Selain kedua suku bangsa tersebut, secara berurutan, ada suku bangsa Batak, Suku asal Sulawesi lainnya, Madura, Betawi, Minangkabau, Bugis dan Melayu yang memiliki presentase populasi sebesar 2-3 persen dari keseluruhan jumlah penduduk.
Sementara, penduduk yang berasal dari kelompok warga Tionghoa diketahui hanya berjumlah 2.832.510 jiwa, atau sekitar 1,2 persen dari keseluruhan jumlah penduduk. Kelompok warga Tionghoa itu berada pada urutan ke-18 dari 31 rangking dari kategori suku bangsa yang di sensus BPS—dari yang terbanyak sampai terkecil.
Selain Tionghoa, masih banyak pula kelompok suku bangsa lainnya yang secara jumlah jauh lebih kecil daripada kelompok warga Tionghoa. Suku asal Papua misalnya, hanya memiliki persentase 1,14 persen dari keseluruhan penduduk di Indonesia. Ini belum memasukkan kategori kelompok lain seperti Cirebon, Gorontalo, Nias dan sebagainya.
Dengan demikian stigma minoritas semestinya tak melekat hanya untuk kelompok warga Tionghoa saja. Kelompok suku bangsa lain yang secara jumlah jauh lebih kecil juga termasuk dari bagian kelompok minoritas di Indonesia.
Ada beberapa provinsi yang memiliki populasi yang besar kelompok warga Tionghoanya dibandingkan wilayah lainnya. DKI Jakarta menjadi wilayah utama dimana penduduk dari kelompok Tionghoa banyak berdiam di Ibu Kota dengan jumlah sebesar 632.732 jiwa. Disusul dengan Kalimantan Selatan (358.451 jiwa), Sumatera Utara, 340.320 jiwa, Jawa Barat (254.920 jiwa), dan Jawa Timur (244.393 jiwa).
Investasi Cina di Indonesia
Bachtiar Nasir juga menyoroti tentang investasi Cina di Indonesia, yang dinilainya tidak memberikan banyak manfaat. Faktanya, investasi Cina ke Indonesia terus mengalami tren kenaikan. Data Badan Koordinasi Penanaman Modal (BPKM) 2016 menunjukkan realisasi investasi penanaman modal asing (PMA) atau Foreign Direct Investment dari Tiongkok ke Indonesia tercatat ada sejumlah 1.734 proyek dengan nilai 2,665 miliar dolar AS. Tren ini meningkat, signifikan dibandingkan dengan nilai realisasi dua tahun sebelumnya. Nilai realisasinya hampir dua kali lipat dibanding 2014 dan tiga kali lipat dibanding 2015.
Namun, nilai realisasi PMA tentu bukan hanya dari Cina saja. Ada banyak negara lainnya yang turut membenamkan investasi di Indonesia. Jepang tercatat membenamkan modalnya hingga 5,400 miliar dolar AS, dengan 3.302 proyek PMA. Sementara, Singapura, masih yang teratas dalam hal realisasi investasi senilai 9,178 miliar dolar AS meliputi 5.874 proyek. Data menunjukkan selama 2011 hingga 2016, bahwa hanya Singapura dan Jepang yang selalu menjadi urutan teratas untuk realisasi investasi. Cina justru kontribusinya jauh di bawah kedua negara.

• [BAHAN SUMBER]:
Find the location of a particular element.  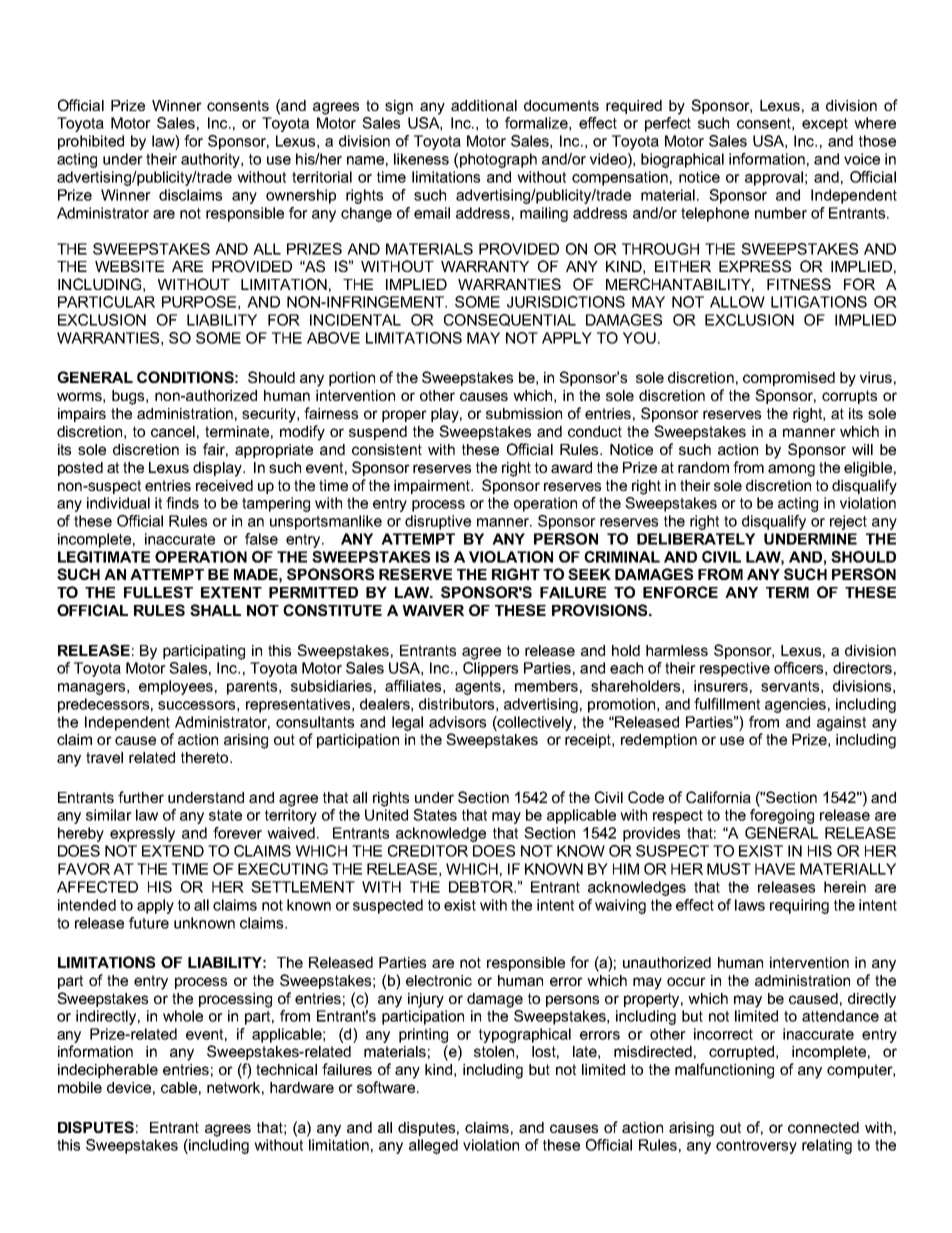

• [PETUNJUK TERTULIS]:
Teruskan teks tentang jumlah warga Tionghoa dan investasi Cina di Indonesia, mulai setelah kalimat terakhirnya.

• [HASIL DI BAWAH]:
Kontribusi Cina bagi ekonomi Indonesia setidaknya bisa dilihat dari kucuran pinjaman atau utang ke Indonesia. Utang pemerintah Indonesia dari Cina pada 2016 diketahui mencapai 1,035 miliar dolar AS. Sementara itu, ada sekitar 13,815 miliar dolar AS utang swasta Indonesia yang dialirkan dari Cina. Jika melihat data dari 2010, nilai utang pemerintah dari Cina memang menunjukkan adanya peningkatan setiap tahunnya. ]
Sementara, itu untuk utang swasta Indonesia dari Cina, ada peningkatan yang cukup signifikan antara selama 2014-2016. Pada 2014, utang swasta Indonesia dari Tiongkok mencapai 6,883 miliar dolar AS pada 2014. Pada tahun lalu utang swasta Indonesia dari Tiongkok telah mencapai 13,816 miliar dolar AS atau berarti meningkat hampir dua kali lipat selama dua tahun terakhir.
Cina bukanlah pemberi utang bagi Indonesia satu-satunya. Cina bukanlah lima negara utama pemberi utang bagi pemerintah Indonesia. Cina hanya berada di urutan keenam. Pada 2016, Jepang memberikan utang sebesar 14,634 miliar dolar AS ke pemerintah Indonesia atau yang terbesar. Perancis memberikan utang sebesar 2,446 miliar dolar AS. Kemudian ada Jerman dengan pemberian utang 1,882 miliar dolar AS.
Sementara itu, dalam soal kontribusi negara-negara kreditur utang, Cina pun baru berada dalam peringkat keenam untuk utang pemerintah, dan posisi ketiga untuk utang sektor swasta Indonesia
Cina kini merupakan salah satu kekuatan ekonomi dunia. Jejaring keuangan maupun infrastrukturnya semakin menjangkau dunia. Indonesia termasuk negara yang menjadi salah satu tujuan investasi Cina. Indonesia sendiri kini sedang membutuhkan banyak investasi baik dalam negeri maupun asing, untuk meningkatkan pembangunannya. Presiden Joko Widodo juga telah melakukan serangkaian kunjungan untuk menggaet investasi asing. Termasuk yang dilakukan baru-baru ini, Presiden Joko Widodo yang menemui Presiden Cina, Xi Jinping.
Dalam pertemuan tersebut, Presiden Jokowi menegaskan keinginannya untuk memanfaatkan konferensi tinggi Belt and Road Forum untuk menciptakan momentum segar, terutama untuk kerja sama RRT-Indonesia dalam rangka One Belt One Road (OBOR).
“Saya meyakini jika inisiatif Belt and Road akan lebih memperkokoh hubungan ekonomi antar kedua negara, terutama karena Indonesia memiliki fokus pada pembangunan infrastruktur, konektivitas dan poros maritim,” kata Presiden.
Presiden Jokowi juga mengundang secara khusus pemerintah Presiden Xi untuk bekerja sama dengan pemerintah Indonesia di tiga mega proyek.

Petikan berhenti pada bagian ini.